We started with ourselves. We would smile, and tell her what we feel. “Wow, a gift. I’m feeling delighted!” or “Why isn’t the gas working? I’m feeling frustrated.” Or when she would jump on me, “V that hurts. I feel upset when you don’t listen to me.” The upside to this approach was, that along with the words and situations, she was learning that it is perfectly healthy to express one’s emotions.
The first step is of course, that the child understands her own feelings. But when her emotional intelligence starts developing, she would start picking up cues from others’ facial expressions as well. At this point, drawing attention to the expression along with the word for it helps. We also did a lot of play on this topic- flash cards, guessing someone’s feeling based on their picture and a possible reason, a lot of pretend play, etc.

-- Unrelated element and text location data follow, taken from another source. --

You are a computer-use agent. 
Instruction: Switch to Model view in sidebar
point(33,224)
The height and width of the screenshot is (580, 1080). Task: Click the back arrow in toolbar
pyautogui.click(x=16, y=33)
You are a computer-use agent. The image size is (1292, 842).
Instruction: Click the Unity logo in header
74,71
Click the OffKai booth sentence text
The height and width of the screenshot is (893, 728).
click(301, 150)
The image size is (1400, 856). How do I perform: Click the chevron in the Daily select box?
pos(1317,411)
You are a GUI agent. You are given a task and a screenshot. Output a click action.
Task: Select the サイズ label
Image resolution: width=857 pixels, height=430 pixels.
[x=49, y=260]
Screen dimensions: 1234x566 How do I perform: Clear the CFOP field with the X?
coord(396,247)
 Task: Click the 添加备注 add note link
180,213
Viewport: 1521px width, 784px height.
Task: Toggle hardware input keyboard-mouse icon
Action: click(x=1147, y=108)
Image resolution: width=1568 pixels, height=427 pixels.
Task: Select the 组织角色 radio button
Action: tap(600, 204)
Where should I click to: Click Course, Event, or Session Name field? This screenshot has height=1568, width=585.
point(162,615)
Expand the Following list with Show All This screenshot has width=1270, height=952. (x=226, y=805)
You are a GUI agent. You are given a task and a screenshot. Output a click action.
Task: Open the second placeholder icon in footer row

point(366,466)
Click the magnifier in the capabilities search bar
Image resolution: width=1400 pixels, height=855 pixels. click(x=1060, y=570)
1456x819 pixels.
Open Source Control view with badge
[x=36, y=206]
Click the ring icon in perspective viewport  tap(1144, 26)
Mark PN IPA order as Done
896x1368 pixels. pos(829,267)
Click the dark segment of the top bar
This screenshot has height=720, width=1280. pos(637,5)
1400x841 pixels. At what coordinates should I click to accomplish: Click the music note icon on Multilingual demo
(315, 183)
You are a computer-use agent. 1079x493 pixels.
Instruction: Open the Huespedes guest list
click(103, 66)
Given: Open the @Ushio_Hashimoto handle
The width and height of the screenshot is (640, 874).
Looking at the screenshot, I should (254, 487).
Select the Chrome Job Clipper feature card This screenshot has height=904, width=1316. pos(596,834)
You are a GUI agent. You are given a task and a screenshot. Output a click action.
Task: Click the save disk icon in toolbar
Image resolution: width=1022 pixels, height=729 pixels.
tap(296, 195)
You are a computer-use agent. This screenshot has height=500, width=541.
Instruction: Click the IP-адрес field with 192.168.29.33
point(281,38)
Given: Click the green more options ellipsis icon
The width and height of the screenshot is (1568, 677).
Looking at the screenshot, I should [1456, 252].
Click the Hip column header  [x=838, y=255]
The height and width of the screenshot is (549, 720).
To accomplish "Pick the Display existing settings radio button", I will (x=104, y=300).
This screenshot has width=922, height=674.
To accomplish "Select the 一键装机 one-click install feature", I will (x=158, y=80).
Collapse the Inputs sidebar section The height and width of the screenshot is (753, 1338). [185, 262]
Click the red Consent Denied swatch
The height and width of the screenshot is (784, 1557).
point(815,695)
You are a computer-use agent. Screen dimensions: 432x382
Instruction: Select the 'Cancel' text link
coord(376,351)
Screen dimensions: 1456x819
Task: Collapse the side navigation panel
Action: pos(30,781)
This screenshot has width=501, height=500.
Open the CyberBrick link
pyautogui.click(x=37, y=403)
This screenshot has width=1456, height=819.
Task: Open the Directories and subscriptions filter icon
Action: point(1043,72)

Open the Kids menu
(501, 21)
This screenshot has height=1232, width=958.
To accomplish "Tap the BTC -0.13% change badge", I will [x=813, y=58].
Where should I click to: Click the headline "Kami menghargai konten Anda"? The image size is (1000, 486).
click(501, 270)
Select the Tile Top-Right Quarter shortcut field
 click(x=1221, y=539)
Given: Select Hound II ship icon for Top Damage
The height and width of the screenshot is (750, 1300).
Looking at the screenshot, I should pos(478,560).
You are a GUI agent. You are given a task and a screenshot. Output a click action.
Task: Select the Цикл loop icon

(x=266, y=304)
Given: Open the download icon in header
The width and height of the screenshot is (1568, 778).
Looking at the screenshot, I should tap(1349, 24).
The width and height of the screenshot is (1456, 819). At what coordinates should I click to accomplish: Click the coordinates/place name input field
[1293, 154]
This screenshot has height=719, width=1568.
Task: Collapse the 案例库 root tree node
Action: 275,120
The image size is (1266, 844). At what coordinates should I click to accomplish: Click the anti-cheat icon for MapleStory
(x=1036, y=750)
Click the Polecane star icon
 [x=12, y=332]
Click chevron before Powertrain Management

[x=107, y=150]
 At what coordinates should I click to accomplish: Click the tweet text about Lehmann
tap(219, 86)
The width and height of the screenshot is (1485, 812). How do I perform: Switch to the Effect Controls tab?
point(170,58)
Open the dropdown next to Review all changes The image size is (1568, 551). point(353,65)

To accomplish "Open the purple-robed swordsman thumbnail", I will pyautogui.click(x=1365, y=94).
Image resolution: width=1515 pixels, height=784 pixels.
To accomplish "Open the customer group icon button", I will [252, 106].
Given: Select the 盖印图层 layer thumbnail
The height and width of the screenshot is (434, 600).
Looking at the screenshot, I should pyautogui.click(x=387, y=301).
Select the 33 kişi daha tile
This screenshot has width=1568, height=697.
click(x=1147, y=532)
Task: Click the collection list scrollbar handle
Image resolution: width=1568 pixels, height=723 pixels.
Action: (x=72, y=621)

Emotions words for toddlers
I would suggest teaching the basic happy, sad, scared and angry at first. But to keep exposing the child to more vocabulary. Once these emotions are used regularly in right contexts, words like excited, cranky, etc. This has also helped me contain tantrums on many days. V would be having a meltdown but would tell me clearly – “Amma I’m not upset. I’m cranky. I do not know why I’m upset. I need a hug.” And that would make my job a 100 times easier.
Once the child is aware of her feelings, it becomes much more easier to teach her to handle them better and model non-hurtful behaviour.
Although these steps do not happen overnight, they do happen. For us, at 2.9, the last step is still work in progress. But we do see the positive effects on a daily basis, and keep at it.